> **What the task asks**:
Quote every one of the following lines word for word.

#####

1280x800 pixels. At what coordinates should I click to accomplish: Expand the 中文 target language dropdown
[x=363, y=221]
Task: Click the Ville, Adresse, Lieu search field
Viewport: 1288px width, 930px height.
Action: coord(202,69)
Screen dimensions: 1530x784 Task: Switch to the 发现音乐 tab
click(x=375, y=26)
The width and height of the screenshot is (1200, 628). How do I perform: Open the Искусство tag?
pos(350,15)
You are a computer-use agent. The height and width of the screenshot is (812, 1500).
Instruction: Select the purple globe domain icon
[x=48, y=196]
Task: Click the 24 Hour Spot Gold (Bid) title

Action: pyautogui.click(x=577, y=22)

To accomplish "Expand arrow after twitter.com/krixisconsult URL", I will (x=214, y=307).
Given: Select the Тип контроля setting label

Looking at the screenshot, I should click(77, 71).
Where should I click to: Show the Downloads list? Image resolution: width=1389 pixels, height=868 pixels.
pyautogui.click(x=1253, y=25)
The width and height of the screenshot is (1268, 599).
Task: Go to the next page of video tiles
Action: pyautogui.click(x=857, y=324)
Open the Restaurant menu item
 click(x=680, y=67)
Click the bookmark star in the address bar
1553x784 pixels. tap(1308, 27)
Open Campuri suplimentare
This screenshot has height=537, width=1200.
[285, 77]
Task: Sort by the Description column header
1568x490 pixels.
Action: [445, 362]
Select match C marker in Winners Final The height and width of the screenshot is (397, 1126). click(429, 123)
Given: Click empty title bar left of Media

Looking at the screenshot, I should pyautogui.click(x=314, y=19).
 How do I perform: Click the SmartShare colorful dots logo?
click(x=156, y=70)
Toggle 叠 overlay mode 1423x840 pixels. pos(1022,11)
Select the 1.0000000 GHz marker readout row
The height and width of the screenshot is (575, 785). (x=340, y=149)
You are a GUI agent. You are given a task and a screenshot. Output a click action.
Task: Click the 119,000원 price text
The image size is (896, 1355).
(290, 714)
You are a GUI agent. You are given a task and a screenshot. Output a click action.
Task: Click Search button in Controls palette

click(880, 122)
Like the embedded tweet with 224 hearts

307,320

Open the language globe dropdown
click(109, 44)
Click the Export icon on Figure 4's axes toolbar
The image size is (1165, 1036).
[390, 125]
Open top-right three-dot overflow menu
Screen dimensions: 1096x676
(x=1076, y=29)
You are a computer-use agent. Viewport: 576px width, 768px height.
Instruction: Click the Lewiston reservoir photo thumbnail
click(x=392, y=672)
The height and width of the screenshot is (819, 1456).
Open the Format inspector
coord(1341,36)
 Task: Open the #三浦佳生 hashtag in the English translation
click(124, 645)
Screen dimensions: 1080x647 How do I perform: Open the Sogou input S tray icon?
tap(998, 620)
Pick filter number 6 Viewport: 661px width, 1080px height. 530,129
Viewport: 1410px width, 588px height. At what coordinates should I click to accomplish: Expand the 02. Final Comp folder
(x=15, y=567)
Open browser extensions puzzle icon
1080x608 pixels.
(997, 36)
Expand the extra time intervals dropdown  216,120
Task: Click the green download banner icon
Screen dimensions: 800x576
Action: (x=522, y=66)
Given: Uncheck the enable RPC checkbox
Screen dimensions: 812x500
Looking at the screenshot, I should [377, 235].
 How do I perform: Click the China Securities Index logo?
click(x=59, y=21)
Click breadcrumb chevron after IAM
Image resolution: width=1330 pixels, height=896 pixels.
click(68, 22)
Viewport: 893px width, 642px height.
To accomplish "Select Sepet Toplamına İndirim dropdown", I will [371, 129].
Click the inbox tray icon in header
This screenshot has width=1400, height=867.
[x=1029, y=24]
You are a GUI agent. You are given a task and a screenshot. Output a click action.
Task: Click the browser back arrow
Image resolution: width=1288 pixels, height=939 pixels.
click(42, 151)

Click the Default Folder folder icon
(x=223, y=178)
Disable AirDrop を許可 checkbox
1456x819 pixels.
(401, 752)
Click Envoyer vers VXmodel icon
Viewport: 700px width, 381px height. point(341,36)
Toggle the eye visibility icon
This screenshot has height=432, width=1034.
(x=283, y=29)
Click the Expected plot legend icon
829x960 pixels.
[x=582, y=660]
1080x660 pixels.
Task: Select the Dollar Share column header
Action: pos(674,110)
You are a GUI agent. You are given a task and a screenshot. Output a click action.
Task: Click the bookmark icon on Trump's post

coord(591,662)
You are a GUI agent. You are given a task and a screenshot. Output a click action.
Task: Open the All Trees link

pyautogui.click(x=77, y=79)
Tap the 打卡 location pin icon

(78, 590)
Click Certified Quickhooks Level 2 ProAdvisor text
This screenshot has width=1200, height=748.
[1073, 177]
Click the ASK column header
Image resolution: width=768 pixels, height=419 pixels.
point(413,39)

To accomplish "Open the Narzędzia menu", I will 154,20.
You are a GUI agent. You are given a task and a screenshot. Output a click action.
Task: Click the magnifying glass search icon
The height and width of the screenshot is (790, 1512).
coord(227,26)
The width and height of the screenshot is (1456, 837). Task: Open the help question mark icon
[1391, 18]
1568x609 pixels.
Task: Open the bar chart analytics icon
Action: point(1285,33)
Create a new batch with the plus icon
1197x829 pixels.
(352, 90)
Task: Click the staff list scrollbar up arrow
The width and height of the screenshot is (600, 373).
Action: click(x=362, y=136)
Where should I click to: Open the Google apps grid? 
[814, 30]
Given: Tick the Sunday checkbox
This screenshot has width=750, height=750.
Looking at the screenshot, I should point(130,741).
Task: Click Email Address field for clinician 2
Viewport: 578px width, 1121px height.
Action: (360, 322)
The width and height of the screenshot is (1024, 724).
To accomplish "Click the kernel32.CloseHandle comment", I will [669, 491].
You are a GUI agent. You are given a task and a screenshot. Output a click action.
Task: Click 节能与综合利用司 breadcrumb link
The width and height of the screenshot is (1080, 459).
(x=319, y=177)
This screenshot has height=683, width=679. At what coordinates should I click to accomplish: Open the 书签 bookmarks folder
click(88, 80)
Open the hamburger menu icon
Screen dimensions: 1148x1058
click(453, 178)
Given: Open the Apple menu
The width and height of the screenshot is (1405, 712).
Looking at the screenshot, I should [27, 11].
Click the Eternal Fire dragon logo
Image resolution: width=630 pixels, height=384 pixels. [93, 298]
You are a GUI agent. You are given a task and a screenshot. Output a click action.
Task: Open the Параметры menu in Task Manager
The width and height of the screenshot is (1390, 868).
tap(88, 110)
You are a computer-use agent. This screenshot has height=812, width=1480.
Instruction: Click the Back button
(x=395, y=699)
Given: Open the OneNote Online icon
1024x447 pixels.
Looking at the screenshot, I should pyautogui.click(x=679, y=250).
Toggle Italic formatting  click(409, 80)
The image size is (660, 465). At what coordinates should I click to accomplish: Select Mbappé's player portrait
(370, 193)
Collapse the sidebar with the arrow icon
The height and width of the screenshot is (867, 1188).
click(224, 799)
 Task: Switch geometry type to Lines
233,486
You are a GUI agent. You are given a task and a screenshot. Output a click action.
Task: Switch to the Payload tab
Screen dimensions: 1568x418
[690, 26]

#####

> **Output of the task**:
1280x800 pixels. At what coordinates should I click to accomplish: Expand the 中文 target language dropdown
[x=363, y=221]
Task: Click the Ville, Adresse, Lieu search field
Viewport: 1288px width, 930px height.
Action: coord(202,69)
Screen dimensions: 1530x784 Task: Switch to the 发现音乐 tab
click(x=375, y=26)
The width and height of the screenshot is (1200, 628). How do I perform: Open the Искусство tag?
pos(350,15)
You are a computer-use agent. The height and width of the screenshot is (812, 1500).
Instruction: Select the purple globe domain icon
[x=48, y=196]
Task: Click the 24 Hour Spot Gold (Bid) title

Action: pyautogui.click(x=577, y=22)

To accomplish "Expand arrow after twitter.com/krixisconsult URL", I will (x=214, y=307).
Given: Select the Тип контроля setting label

Looking at the screenshot, I should click(77, 71).
Where should I click to: Show the Downloads list? Image resolution: width=1389 pixels, height=868 pixels.
pyautogui.click(x=1253, y=25)
The width and height of the screenshot is (1268, 599).
Task: Go to the next page of video tiles
Action: pyautogui.click(x=857, y=324)
Open the Restaurant menu item
 click(x=680, y=67)
Click the bookmark star in the address bar
1553x784 pixels. tap(1308, 27)
Open Campuri suplimentare
This screenshot has height=537, width=1200.
[285, 77]
Task: Sort by the Description column header
1568x490 pixels.
Action: [445, 362]
Select match C marker in Winners Final The height and width of the screenshot is (397, 1126). click(429, 123)
Given: Click empty title bar left of Media

Looking at the screenshot, I should pyautogui.click(x=314, y=19).
 How do I perform: Click the SmartShare colorful dots logo?
click(x=156, y=70)
Toggle 叠 overlay mode 1423x840 pixels. pos(1022,11)
Select the 1.0000000 GHz marker readout row
The height and width of the screenshot is (575, 785). (x=340, y=149)
You are a GUI agent. You are given a task and a screenshot. Output a click action.
Task: Click the 119,000원 price text
The image size is (896, 1355).
(290, 714)
You are a GUI agent. You are given a task and a screenshot. Output a click action.
Task: Click Search button in Controls palette

click(880, 122)
Like the embedded tweet with 224 hearts

307,320

Open the language globe dropdown
click(109, 44)
Click the Export icon on Figure 4's axes toolbar
The image size is (1165, 1036).
[390, 125]
Open top-right three-dot overflow menu
Screen dimensions: 1096x676
(x=1076, y=29)
You are a computer-use agent. Viewport: 576px width, 768px height.
Instruction: Click the Lewiston reservoir photo thumbnail
click(x=392, y=672)
The height and width of the screenshot is (819, 1456).
Open the Format inspector
coord(1341,36)
 Task: Open the #三浦佳生 hashtag in the English translation
click(124, 645)
Screen dimensions: 1080x647 How do I perform: Open the Sogou input S tray icon?
tap(998, 620)
Pick filter number 6 Viewport: 661px width, 1080px height. 530,129
Viewport: 1410px width, 588px height. At what coordinates should I click to accomplish: Expand the 02. Final Comp folder
(x=15, y=567)
Open browser extensions puzzle icon
1080x608 pixels.
(997, 36)
Expand the extra time intervals dropdown  216,120
Task: Click the green download banner icon
Screen dimensions: 800x576
Action: (x=522, y=66)
Given: Uncheck the enable RPC checkbox
Screen dimensions: 812x500
Looking at the screenshot, I should [377, 235].
 How do I perform: Click the China Securities Index logo?
click(x=59, y=21)
Click breadcrumb chevron after IAM
Image resolution: width=1330 pixels, height=896 pixels.
click(68, 22)
Viewport: 893px width, 642px height.
To accomplish "Select Sepet Toplamına İndirim dropdown", I will [371, 129].
Click the inbox tray icon in header
This screenshot has width=1400, height=867.
[x=1029, y=24]
You are a GUI agent. You are given a task and a screenshot. Output a click action.
Task: Click the browser back arrow
Image resolution: width=1288 pixels, height=939 pixels.
click(42, 151)

Click the Default Folder folder icon
(x=223, y=178)
Disable AirDrop を許可 checkbox
1456x819 pixels.
(401, 752)
Click Envoyer vers VXmodel icon
Viewport: 700px width, 381px height. point(341,36)
Toggle the eye visibility icon
This screenshot has height=432, width=1034.
(x=283, y=29)
Click the Expected plot legend icon
829x960 pixels.
[x=582, y=660]
1080x660 pixels.
Task: Select the Dollar Share column header
Action: pos(674,110)
You are a GUI agent. You are given a task and a screenshot. Output a click action.
Task: Click the bookmark icon on Trump's post

coord(591,662)
You are a GUI agent. You are given a task and a screenshot. Output a click action.
Task: Open the All Trees link

pyautogui.click(x=77, y=79)
Tap the 打卡 location pin icon

(78, 590)
Click Certified Quickhooks Level 2 ProAdvisor text
This screenshot has width=1200, height=748.
[1073, 177]
Click the ASK column header
Image resolution: width=768 pixels, height=419 pixels.
point(413,39)

To accomplish "Open the Narzędzia menu", I will 154,20.
You are a GUI agent. You are given a task and a screenshot. Output a click action.
Task: Click the magnifying glass search icon
The height and width of the screenshot is (790, 1512).
coord(227,26)
The width and height of the screenshot is (1456, 837). Task: Open the help question mark icon
[1391, 18]
1568x609 pixels.
Task: Open the bar chart analytics icon
Action: point(1285,33)
Create a new batch with the plus icon
1197x829 pixels.
(352, 90)
Task: Click the staff list scrollbar up arrow
The width and height of the screenshot is (600, 373).
Action: click(x=362, y=136)
Where should I click to: Open the Google apps grid? 
[814, 30]
Given: Tick the Sunday checkbox
This screenshot has width=750, height=750.
Looking at the screenshot, I should point(130,741).
Task: Click Email Address field for clinician 2
Viewport: 578px width, 1121px height.
Action: (360, 322)
The width and height of the screenshot is (1024, 724).
To accomplish "Click the kernel32.CloseHandle comment", I will [669, 491].
You are a GUI agent. You are given a task and a screenshot. Output a click action.
Task: Click 节能与综合利用司 breadcrumb link
The width and height of the screenshot is (1080, 459).
(x=319, y=177)
This screenshot has height=683, width=679. At what coordinates should I click to accomplish: Open the 书签 bookmarks folder
click(88, 80)
Open the hamburger menu icon
Screen dimensions: 1148x1058
click(453, 178)
Given: Open the Apple menu
The width and height of the screenshot is (1405, 712).
Looking at the screenshot, I should [27, 11].
Click the Eternal Fire dragon logo
Image resolution: width=630 pixels, height=384 pixels. [93, 298]
You are a GUI agent. You are given a task and a screenshot. Output a click action.
Task: Open the Параметры menu in Task Manager
The width and height of the screenshot is (1390, 868).
tap(88, 110)
You are a computer-use agent. This screenshot has height=812, width=1480.
Instruction: Click the Back button
(x=395, y=699)
Given: Open the OneNote Online icon
1024x447 pixels.
Looking at the screenshot, I should pyautogui.click(x=679, y=250).
Toggle Italic formatting  click(409, 80)
The image size is (660, 465). At what coordinates should I click to accomplish: Select Mbappé's player portrait
(370, 193)
Collapse the sidebar with the arrow icon
The height and width of the screenshot is (867, 1188).
click(224, 799)
 Task: Switch geometry type to Lines
233,486
You are a GUI agent. You are given a task and a screenshot. Output a click action.
Task: Switch to the Payload tab
Screen dimensions: 1568x418
[690, 26]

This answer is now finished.